The Washington State Legislature passed the bill, Second Engrossed Substitute Senate Bill 6143, on April 19, 2010, which was signed by the Governor April 23, 2010. It amends RCW 82.08.037 and 82.12.037 to provide that, for sales tax purposes, a “bad debt” does not include “debts sold or assigned by the seller to third parties, where the third-party is without recourse against the seller.” The bill does provide that an original seller may seek a refund of the tax after a debt instrument has been reassigned to it by the third-party lender.
The change is effective for refunds or credits filed with the Department of Revenue after June 30, 2010. By limiting sales tax bad debt recovery to sellers only, the state expects to gain $1.7 million in new revenue in the 2011 fiscal year.
The Washington Supreme Court’s 1994 decision in the Puget Sound National Bank v. Department of Revenue (“Puget Sound”) case laid the legal groundwork for a nationwide effort to establish the right to a bad debt refund of taxes paid on credit transactions where the original seller had assigned the receivable to a third-party lender.
The case involved a Washington bank that purchased automobile loan contracts on a nonrecourse basis from local auto dealers. Under Washington law, the full amount of sales tax on the purchase price of an automobile became due at the time of the sale (Wash. Adm. Code § 458-20-198). When purchasing the sales contracts, the bank paid each dealer the balance due on the sale and the applicable uncollected portion of the state sales tax. In return, the dealer assigned to the bank all of the rights in the installment contract. When buyers subsequently defaulted on their payments, the bank repossessed the cars, sold them at a loss, and wrote the losses off as worthless debts for federal tax purposes.

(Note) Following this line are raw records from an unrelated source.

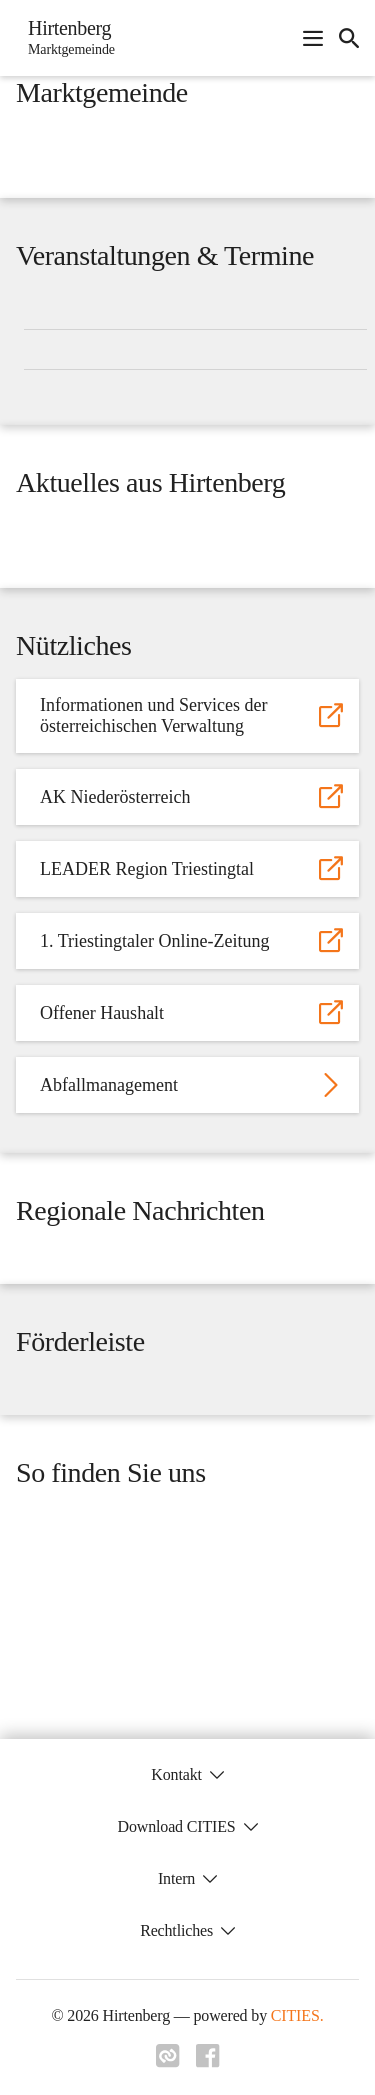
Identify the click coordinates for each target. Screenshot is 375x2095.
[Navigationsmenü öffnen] (313, 38)
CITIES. (297, 2015)
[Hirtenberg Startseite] (65, 38)
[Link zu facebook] (208, 2062)
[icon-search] (349, 38)
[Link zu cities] (168, 2062)
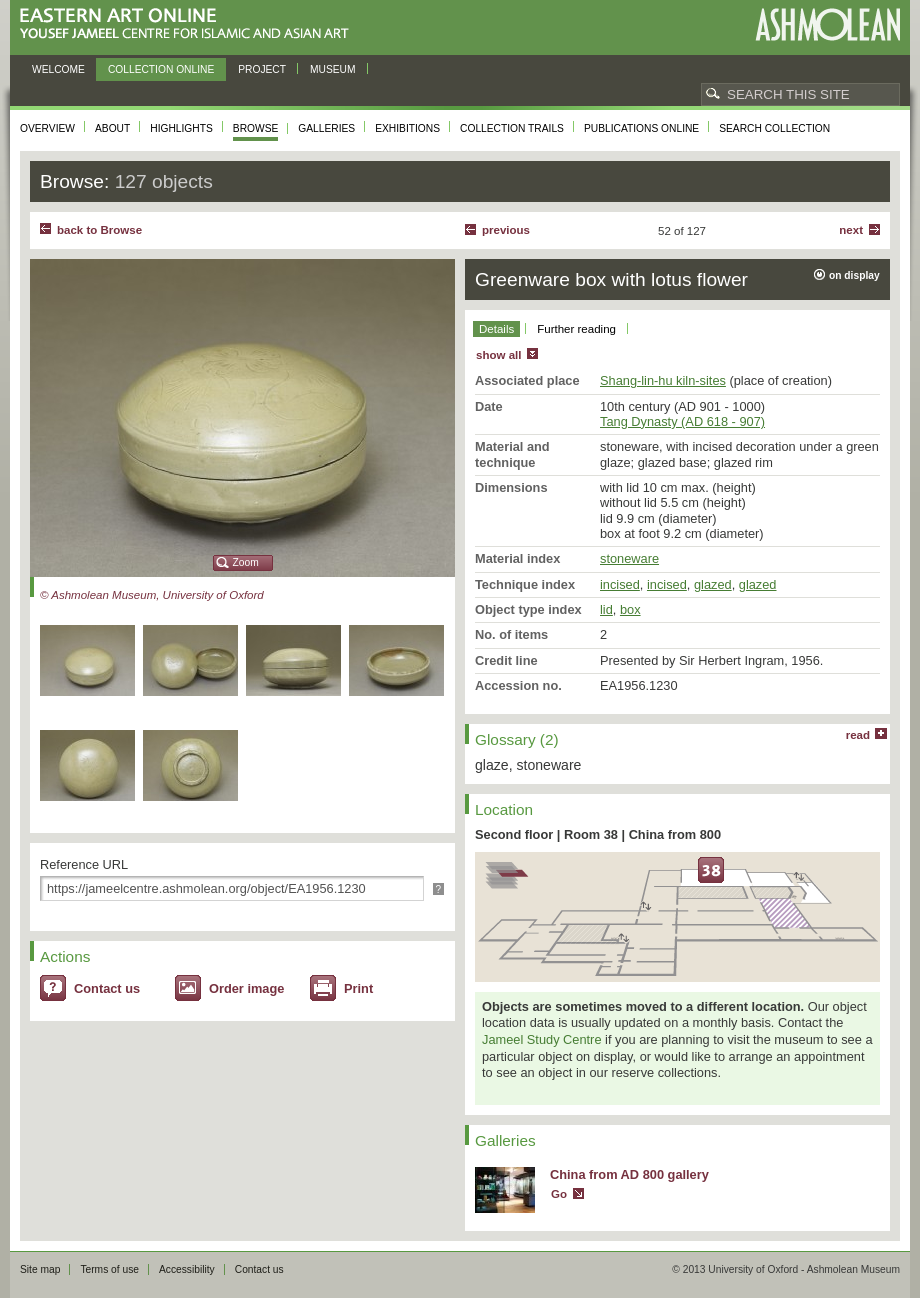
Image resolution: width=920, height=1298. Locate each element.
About (112, 128)
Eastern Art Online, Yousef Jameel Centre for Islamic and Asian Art (189, 24)
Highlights (181, 128)
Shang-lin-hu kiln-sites (663, 380)
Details (496, 329)
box (630, 609)
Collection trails (512, 128)
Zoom (246, 562)
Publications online (641, 128)
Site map (40, 1269)
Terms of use (109, 1269)
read (858, 735)
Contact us (107, 988)
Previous (506, 230)
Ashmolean (827, 24)
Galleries (326, 128)
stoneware (629, 558)
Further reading (576, 329)
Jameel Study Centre (542, 1039)
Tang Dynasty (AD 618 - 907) (682, 421)
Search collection (774, 128)
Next (851, 230)
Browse (256, 128)
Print (358, 988)
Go (559, 1194)
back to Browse (99, 230)
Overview (47, 128)
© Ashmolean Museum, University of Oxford (152, 595)
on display (854, 275)
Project (262, 69)
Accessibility (187, 1269)
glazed (713, 584)
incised (620, 584)
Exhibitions (407, 128)
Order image (246, 988)
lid (606, 609)
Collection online (161, 69)
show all (498, 355)
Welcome (58, 69)
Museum (333, 69)
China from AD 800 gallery (629, 1174)
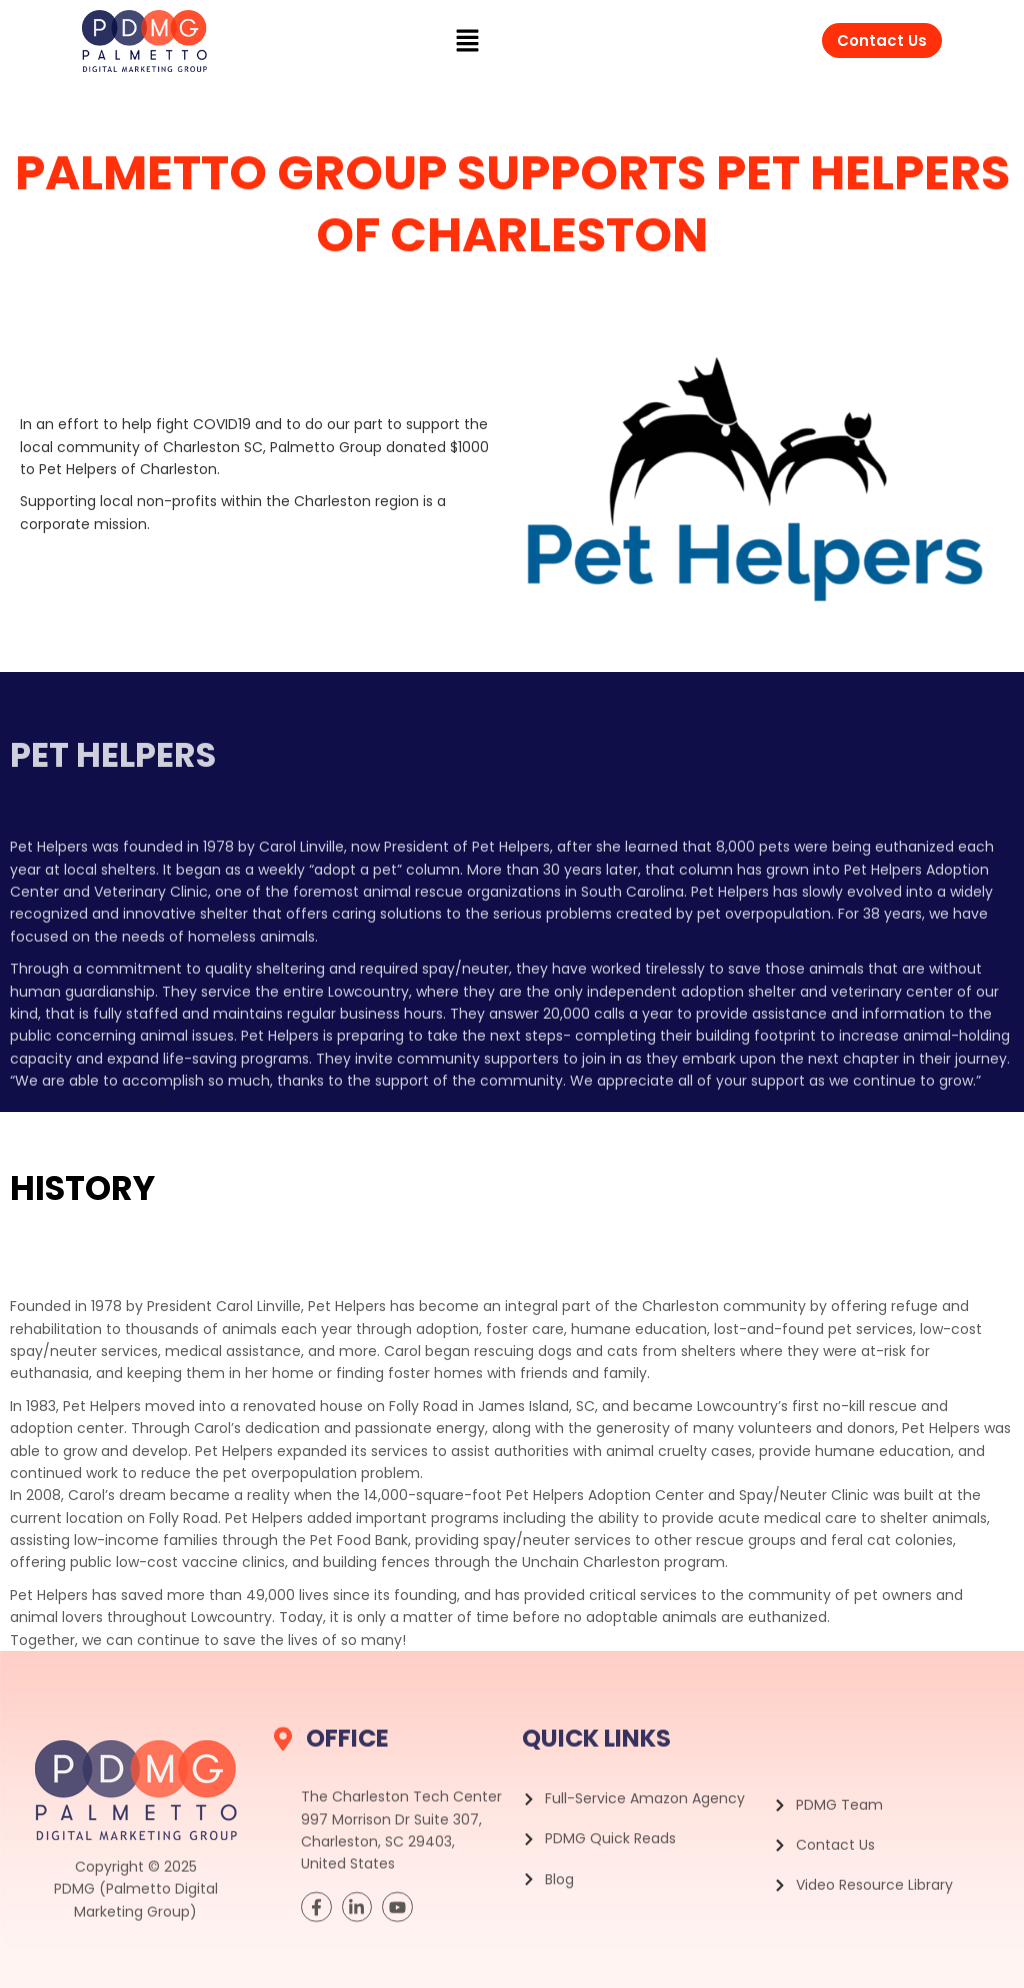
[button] (468, 41)
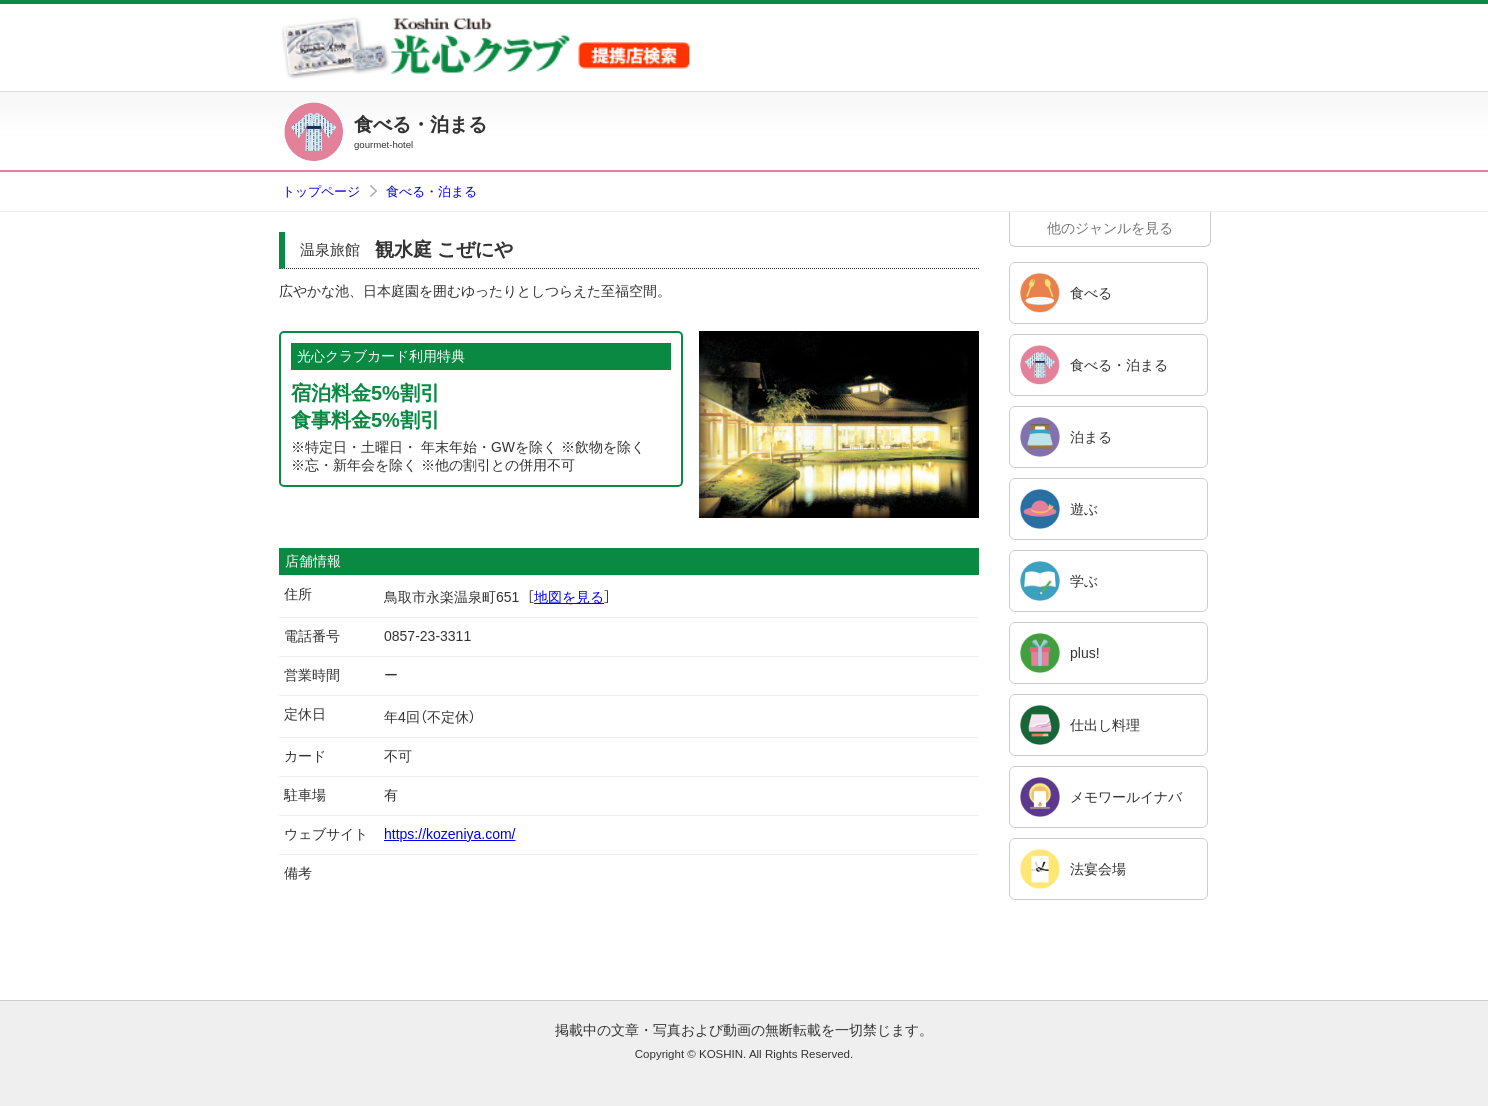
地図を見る (569, 597)
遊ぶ (1084, 509)
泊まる (1091, 437)
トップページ (321, 191)
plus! (1085, 653)
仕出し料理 (1105, 725)
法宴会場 (1098, 869)
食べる (1091, 293)
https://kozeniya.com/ (450, 834)
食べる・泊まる (431, 191)
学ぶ (1084, 581)
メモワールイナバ (1126, 797)
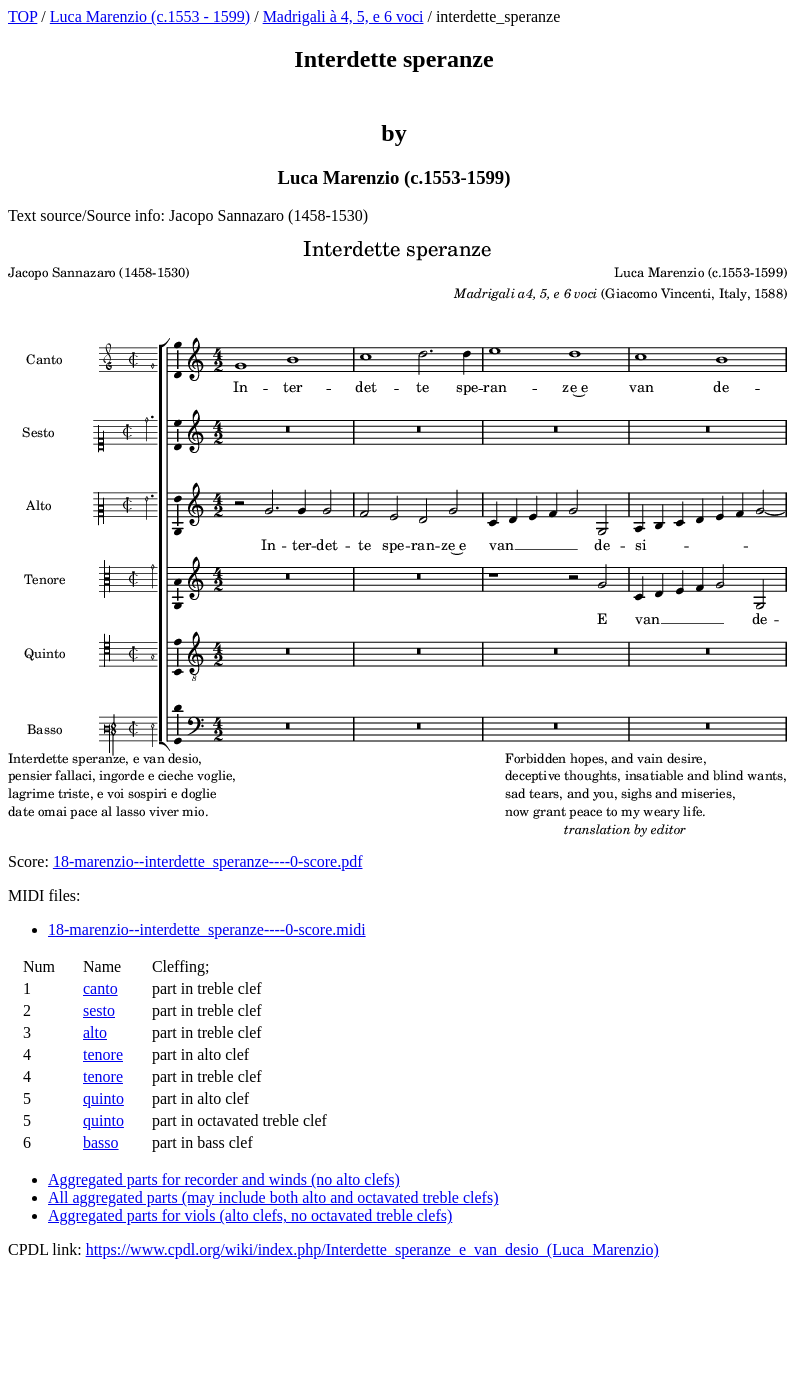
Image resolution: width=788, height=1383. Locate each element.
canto (100, 988)
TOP (22, 16)
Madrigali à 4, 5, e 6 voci (343, 16)
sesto (99, 1010)
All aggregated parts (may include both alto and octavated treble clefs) (273, 1197)
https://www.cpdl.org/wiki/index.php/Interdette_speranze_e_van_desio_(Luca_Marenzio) (372, 1249)
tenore (103, 1054)
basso (101, 1142)
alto (95, 1032)
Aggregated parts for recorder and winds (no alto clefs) (224, 1179)
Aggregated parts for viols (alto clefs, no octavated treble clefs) (250, 1215)
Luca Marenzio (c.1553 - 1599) (150, 16)
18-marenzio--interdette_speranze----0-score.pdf (208, 861)
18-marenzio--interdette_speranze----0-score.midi (207, 929)
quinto (103, 1098)
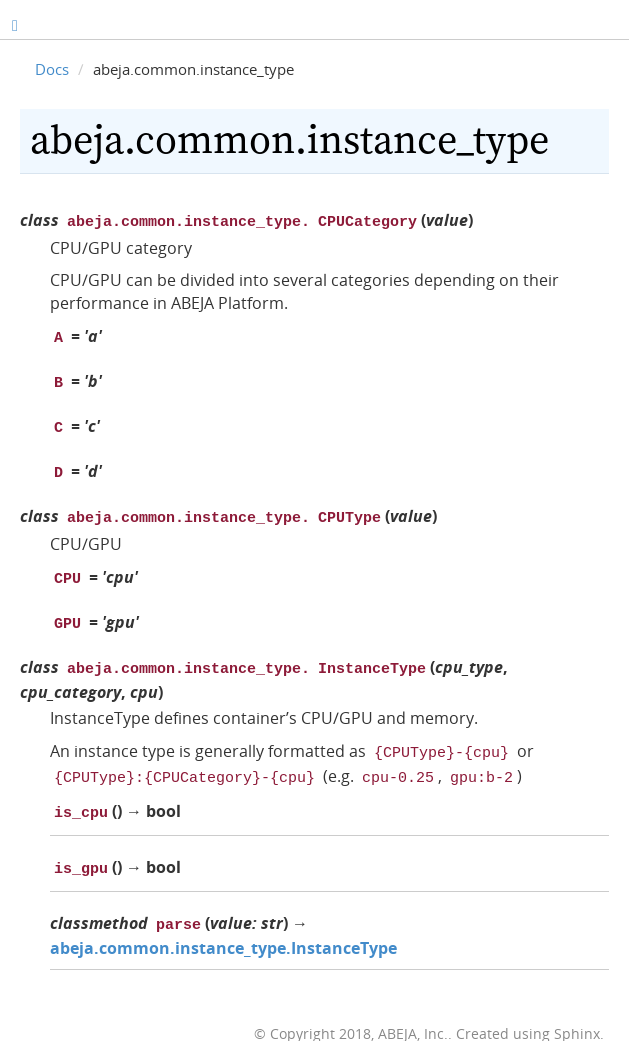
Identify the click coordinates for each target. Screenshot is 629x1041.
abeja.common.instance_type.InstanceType (223, 920)
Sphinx (577, 1005)
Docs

The bank then sought a refund for the sales tax under RCW 82.08.037, which limited the refund to a person “making a sale at retail” who had paid the sales tax on debts that were deductible as worthless for federal income tax purposes.
Although the bank was not the entity that made the sale at retail, the Washington Supreme Court reasoned that the dealerships’ assignments of the installment contracts to the bank put the bank “in the shoes” of the dealerships and ruled that the bank was thus itself entitled to the refund. It found no statutory or public policy prohibition against the assignment of a sales tax refund.